++++ Data supplied ++++

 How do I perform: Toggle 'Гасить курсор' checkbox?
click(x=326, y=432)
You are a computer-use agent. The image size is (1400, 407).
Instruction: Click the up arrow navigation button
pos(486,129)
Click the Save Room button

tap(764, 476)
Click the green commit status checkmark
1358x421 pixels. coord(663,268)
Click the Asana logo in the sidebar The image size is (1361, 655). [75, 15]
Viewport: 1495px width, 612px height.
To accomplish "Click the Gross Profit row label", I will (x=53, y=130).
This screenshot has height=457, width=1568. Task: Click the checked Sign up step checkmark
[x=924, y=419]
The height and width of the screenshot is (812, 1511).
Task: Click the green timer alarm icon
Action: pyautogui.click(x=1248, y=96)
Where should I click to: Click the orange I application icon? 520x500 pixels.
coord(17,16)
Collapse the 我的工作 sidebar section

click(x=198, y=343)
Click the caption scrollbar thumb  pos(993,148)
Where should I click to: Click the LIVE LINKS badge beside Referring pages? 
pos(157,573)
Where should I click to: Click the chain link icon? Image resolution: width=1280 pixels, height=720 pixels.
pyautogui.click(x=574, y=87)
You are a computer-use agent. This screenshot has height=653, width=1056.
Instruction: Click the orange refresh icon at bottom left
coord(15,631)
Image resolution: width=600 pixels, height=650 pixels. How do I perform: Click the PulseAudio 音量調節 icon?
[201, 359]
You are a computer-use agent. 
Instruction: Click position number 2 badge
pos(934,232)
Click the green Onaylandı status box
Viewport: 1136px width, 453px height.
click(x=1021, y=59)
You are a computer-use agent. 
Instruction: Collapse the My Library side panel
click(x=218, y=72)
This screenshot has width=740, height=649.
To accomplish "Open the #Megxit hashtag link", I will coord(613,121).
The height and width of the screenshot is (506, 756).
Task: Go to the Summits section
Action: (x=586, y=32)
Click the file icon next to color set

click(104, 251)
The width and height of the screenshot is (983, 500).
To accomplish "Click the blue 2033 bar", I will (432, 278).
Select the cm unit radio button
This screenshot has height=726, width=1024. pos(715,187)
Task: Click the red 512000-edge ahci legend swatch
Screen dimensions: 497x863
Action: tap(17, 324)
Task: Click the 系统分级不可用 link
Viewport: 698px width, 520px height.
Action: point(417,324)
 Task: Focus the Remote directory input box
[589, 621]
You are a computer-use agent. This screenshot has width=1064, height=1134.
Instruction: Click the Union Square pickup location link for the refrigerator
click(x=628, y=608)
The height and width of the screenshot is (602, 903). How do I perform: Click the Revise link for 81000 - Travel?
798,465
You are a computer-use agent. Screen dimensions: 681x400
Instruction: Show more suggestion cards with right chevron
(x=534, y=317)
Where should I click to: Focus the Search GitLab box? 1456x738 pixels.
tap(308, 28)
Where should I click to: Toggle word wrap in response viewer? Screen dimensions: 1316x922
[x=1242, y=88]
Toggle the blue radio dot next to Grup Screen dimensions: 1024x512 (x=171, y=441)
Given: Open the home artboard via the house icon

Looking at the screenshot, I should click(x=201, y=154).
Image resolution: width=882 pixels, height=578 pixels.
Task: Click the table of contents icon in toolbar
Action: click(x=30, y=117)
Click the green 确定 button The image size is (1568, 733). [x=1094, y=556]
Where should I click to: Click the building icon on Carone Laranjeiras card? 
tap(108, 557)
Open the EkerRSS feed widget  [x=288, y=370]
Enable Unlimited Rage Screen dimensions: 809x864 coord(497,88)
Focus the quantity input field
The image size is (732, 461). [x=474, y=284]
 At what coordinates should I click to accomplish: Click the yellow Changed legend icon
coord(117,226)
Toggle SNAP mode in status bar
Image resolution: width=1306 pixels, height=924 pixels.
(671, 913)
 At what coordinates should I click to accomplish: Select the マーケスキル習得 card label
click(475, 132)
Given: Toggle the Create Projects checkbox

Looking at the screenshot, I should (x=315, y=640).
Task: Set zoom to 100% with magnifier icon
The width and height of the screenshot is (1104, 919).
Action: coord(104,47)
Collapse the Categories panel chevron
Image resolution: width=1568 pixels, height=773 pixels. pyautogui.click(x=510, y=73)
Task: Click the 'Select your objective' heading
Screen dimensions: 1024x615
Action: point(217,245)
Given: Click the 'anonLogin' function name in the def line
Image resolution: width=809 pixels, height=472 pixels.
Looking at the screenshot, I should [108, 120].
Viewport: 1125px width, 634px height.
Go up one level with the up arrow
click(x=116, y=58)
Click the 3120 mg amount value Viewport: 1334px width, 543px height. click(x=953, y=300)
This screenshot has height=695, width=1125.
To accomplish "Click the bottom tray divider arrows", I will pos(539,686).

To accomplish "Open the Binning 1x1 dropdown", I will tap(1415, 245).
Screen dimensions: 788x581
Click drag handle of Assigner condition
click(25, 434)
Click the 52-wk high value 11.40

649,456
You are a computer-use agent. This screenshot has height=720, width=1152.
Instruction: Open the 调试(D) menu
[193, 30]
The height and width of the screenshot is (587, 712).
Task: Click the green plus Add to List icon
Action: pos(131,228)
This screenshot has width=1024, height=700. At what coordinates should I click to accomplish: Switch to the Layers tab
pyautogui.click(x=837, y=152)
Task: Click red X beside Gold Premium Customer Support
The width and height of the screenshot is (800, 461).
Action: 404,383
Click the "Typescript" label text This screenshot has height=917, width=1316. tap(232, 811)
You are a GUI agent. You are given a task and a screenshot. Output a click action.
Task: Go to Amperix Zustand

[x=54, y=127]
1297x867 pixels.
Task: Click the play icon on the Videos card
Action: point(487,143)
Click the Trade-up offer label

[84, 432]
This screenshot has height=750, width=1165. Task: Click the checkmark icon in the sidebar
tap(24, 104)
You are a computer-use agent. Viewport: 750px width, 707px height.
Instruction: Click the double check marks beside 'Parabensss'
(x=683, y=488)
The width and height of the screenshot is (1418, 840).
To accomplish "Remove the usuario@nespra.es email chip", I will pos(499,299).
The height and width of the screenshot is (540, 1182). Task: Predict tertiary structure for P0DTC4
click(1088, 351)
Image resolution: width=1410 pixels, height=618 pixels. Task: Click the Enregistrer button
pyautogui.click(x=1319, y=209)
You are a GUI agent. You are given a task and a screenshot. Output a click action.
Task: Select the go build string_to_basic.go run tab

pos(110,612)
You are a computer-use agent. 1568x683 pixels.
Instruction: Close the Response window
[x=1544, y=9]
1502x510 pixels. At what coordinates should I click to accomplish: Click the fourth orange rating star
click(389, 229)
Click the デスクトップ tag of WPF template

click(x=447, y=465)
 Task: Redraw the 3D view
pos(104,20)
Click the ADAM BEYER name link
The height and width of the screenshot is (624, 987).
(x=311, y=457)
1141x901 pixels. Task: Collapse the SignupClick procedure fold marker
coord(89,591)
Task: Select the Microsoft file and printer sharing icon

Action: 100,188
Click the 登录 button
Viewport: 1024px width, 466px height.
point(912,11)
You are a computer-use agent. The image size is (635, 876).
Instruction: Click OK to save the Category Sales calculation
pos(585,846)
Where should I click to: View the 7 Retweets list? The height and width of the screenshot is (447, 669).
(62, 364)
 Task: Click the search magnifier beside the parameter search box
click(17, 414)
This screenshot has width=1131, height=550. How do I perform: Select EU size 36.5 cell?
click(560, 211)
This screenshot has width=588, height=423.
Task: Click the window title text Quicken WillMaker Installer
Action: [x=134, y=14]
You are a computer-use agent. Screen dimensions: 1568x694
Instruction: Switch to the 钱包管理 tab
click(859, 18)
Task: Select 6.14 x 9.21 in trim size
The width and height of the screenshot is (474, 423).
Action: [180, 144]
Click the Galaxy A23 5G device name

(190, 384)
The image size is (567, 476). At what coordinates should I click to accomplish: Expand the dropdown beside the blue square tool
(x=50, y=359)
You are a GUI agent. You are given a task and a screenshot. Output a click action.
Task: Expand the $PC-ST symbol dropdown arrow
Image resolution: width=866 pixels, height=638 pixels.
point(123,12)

++++

Please transcribe only the lines in the records above running from the line that has "Click the green commit status checkmark" through the line that has "Task: Click the red", both included, exactly as they appear.

→ **Exercise response**:
Click the green commit status checkmark
1358x421 pixels. coord(663,268)
Click the Asana logo in the sidebar The image size is (1361, 655). [75, 15]
Viewport: 1495px width, 612px height.
To accomplish "Click the Gross Profit row label", I will (x=53, y=130).
This screenshot has height=457, width=1568. Task: Click the checked Sign up step checkmark
[x=924, y=419]
The height and width of the screenshot is (812, 1511).
Task: Click the green timer alarm icon
Action: pyautogui.click(x=1248, y=96)
Where should I click to: Click the orange I application icon? 520x500 pixels.
coord(17,16)
Collapse the 我的工作 sidebar section

click(x=198, y=343)
Click the caption scrollbar thumb  pos(993,148)
Where should I click to: Click the LIVE LINKS badge beside Referring pages? 
pos(157,573)
Where should I click to: Click the chain link icon? Image resolution: width=1280 pixels, height=720 pixels.
pyautogui.click(x=574, y=87)
You are a computer-use agent. This screenshot has height=653, width=1056.
Instruction: Click the orange refresh icon at bottom left
coord(15,631)
Image resolution: width=600 pixels, height=650 pixels. How do I perform: Click the PulseAudio 音量調節 icon?
[201, 359]
You are a computer-use agent. 
Instruction: Click position number 2 badge
pos(934,232)
Click the green Onaylandı status box
Viewport: 1136px width, 453px height.
click(x=1021, y=59)
You are a computer-use agent. 
Instruction: Collapse the My Library side panel
click(x=218, y=72)
This screenshot has width=740, height=649.
To accomplish "Open the #Megxit hashtag link", I will coord(613,121).
The height and width of the screenshot is (506, 756).
Task: Go to the Summits section
Action: (x=586, y=32)
Click the file icon next to color set

click(104, 251)
The width and height of the screenshot is (983, 500).
To accomplish "Click the blue 2033 bar", I will (432, 278).
Select the cm unit radio button
This screenshot has height=726, width=1024. pos(715,187)
Task: Click the red 512000-edge ahci legend swatch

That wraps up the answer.